A responsible interpretation of Revelation is far more radical than anything I had imagined. It is subversive, Kingdom-centered, cruciform, radically pacifist, and courageous. It requires willingness to die while loving my enemies, believing that evil is overcome by “the blood of the Lamb” and by our “not loving [our] lives even unto death.” It shatters civil religion, the American myth of a Christian nation, and challenges empires and their rulers to the core.


It is impossible to take Revelation literally. In Revelation 6:13 all the stars fall out of the sky. In 8:12, they are back in the sky. All the kings and nations of the earth are destroyed, and all rebels are devoured in Revelation 19:15-21, yet kings, nations, and rebels are back in chapters 20 and 21. John is using imaginative symbols to alter our understanding of the world in order to motivate us to live lives that reflect the nonviolent self-sacrificial nature of the Lamb of God. He is not writing history before it happens.


Revelation was first written to followers of Jesus in Asia Minor who were under pressure to compromise with the Roman Empire. All of it is God-breathed and applicable to anyone under pressure to compromise with any empire. That’s because human empires all draw their moral authority from human religions, and human empires and religions are both empowered by the Prince of Darkness.


{To understand Revelation, I suggest Reading Revelation Responsibly: Uncivil Worship and Witness: Following the Lamb into the New Creation, by Michael J. Gorman (2011 Cascade Books); Richard Bauckham’s The Theology of the Book of Revelation (1993 Cambridge University Press); and Discipleship on the Edge: An Expository Journey Through the Book of Revelation by Darrell W. Johnson (2004 Regent College Publishing)}


God is exactly like Jesus. There is nothing unchristlike in God. God is pure and perfect love. God is all-forgiving, gracious, and kind. God is nice. God likes you. God wants to lavish divine love on you and spend eternity with you.
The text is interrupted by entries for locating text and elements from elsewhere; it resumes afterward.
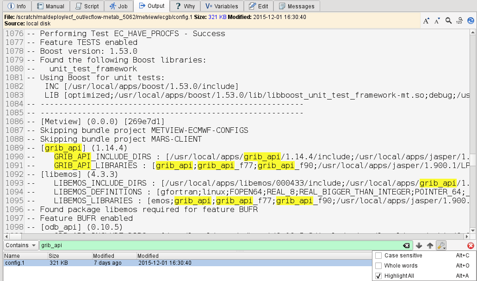Close the search bar with red X
477x281 pixels.
tap(471, 246)
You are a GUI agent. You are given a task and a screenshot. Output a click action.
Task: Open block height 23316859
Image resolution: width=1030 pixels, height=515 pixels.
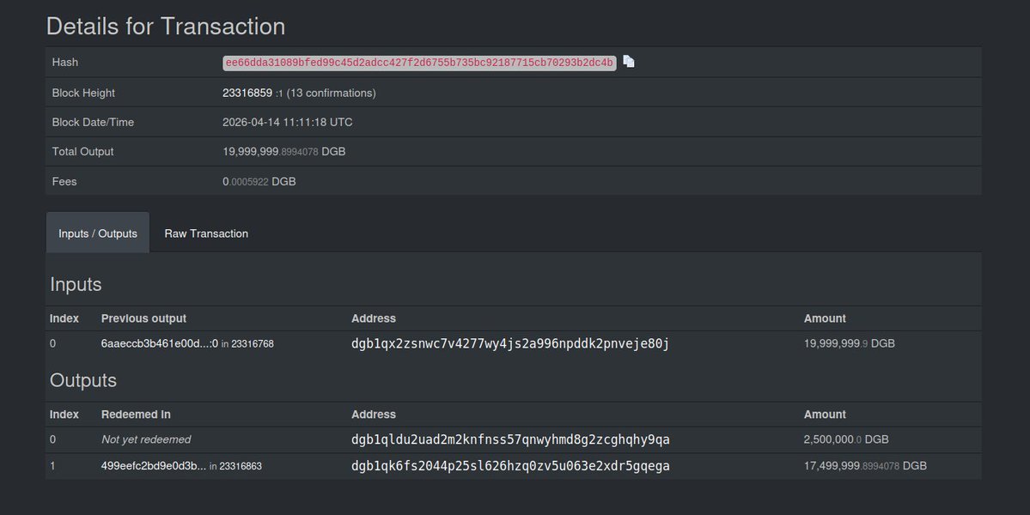click(x=247, y=93)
Everything changes when we grasp who God really is. Colors brighten. The air is fresher. We love all of God’s creation and all of God’s creatures (even bugs and snakes). We discover we can really love ourselves, fully accepting unconditional forgiveness. We find we are capable of forgiving the most heinous of hurts and genuinely loving those who have declared themselves our enemies. We snuggle into the warm, everlasting, loving arms of God. Our souls fill with wholeness, shalom, joy.